The emergence of ABC systems
During the 1980s the limitations of traditional product costing systems began to be widely publicised. These systems were designed decades ago when most companies manufactured a narrow range of products, and direct labour and materials were the dominant factory costs. Overhead costs were relatively small, and the distortions arising from inappropriate overhead allocations were not significant. Information processing costs were high, and it was therefore difficult to justify more sophisticated overhead allocation methods.

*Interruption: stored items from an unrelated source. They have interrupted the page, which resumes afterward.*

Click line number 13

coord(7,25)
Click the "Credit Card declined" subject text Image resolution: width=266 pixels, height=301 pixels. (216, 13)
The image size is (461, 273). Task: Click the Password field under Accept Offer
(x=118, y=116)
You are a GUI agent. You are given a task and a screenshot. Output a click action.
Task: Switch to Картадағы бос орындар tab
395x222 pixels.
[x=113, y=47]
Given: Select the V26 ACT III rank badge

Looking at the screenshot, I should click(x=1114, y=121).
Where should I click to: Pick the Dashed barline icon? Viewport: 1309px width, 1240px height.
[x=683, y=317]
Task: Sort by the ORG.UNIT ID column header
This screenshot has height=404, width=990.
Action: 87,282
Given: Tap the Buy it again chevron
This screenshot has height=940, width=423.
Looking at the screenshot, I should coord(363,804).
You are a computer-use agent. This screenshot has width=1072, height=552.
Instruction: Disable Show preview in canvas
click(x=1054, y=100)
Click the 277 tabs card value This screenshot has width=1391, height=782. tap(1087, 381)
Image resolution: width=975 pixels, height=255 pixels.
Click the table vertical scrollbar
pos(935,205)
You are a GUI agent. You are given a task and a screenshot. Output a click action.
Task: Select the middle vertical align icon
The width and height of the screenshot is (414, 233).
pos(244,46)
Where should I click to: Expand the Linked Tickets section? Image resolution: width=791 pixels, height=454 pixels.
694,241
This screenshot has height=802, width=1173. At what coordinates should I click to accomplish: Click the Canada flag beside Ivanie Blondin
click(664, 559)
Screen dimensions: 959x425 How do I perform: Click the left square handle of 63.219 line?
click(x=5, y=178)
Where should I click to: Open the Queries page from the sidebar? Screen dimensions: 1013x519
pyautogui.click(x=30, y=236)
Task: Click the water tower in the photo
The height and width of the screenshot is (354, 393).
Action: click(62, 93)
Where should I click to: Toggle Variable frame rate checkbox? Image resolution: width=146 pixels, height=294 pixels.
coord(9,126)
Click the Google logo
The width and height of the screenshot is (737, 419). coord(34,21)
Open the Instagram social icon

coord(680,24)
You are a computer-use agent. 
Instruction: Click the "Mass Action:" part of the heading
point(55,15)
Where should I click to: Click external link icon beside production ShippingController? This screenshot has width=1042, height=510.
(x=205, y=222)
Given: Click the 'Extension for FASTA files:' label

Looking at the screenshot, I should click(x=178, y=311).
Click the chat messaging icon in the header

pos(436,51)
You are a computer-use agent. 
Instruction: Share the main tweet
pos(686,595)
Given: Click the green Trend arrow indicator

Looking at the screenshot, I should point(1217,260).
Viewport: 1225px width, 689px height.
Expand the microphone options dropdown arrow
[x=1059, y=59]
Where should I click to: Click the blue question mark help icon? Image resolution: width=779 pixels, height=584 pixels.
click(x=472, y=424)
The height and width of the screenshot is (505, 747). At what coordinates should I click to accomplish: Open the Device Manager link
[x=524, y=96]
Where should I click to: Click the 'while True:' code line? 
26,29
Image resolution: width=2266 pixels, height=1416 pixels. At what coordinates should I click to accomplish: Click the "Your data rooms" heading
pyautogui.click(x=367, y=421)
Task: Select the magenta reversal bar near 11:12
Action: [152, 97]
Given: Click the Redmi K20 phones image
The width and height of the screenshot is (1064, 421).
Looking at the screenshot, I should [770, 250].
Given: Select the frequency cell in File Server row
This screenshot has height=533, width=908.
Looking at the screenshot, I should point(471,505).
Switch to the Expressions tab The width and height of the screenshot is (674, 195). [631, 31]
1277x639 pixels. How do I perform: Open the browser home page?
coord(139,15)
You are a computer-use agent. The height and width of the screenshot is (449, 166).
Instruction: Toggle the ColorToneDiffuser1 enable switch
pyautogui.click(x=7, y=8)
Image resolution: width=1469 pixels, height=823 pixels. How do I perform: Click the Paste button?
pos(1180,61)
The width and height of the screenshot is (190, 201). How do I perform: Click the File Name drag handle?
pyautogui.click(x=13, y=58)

Today companies produce a wide range of products; direct labour represents only a small fraction of total costs, and overhead costs are of considerable importance. Simplistic overhead allocations using a declining direct labour base cannot be justified, particularly when information processing costs are no longer a barrier to introducing more sophisticated cost systems. Furthermore, the intense global competition of the 1980s has made decision errors due to poor cost information more probable and more costly. Over the years the increased opportunity cost of having poor cost information, and the decreased cost of operating more sophisticated cost systems, increased the demand for more accurate product costs. It is against this background that ABC has emerged. ABC, however, is nor a recent innovation. Fifty years ago Goetz (1949) advocated ABC principles.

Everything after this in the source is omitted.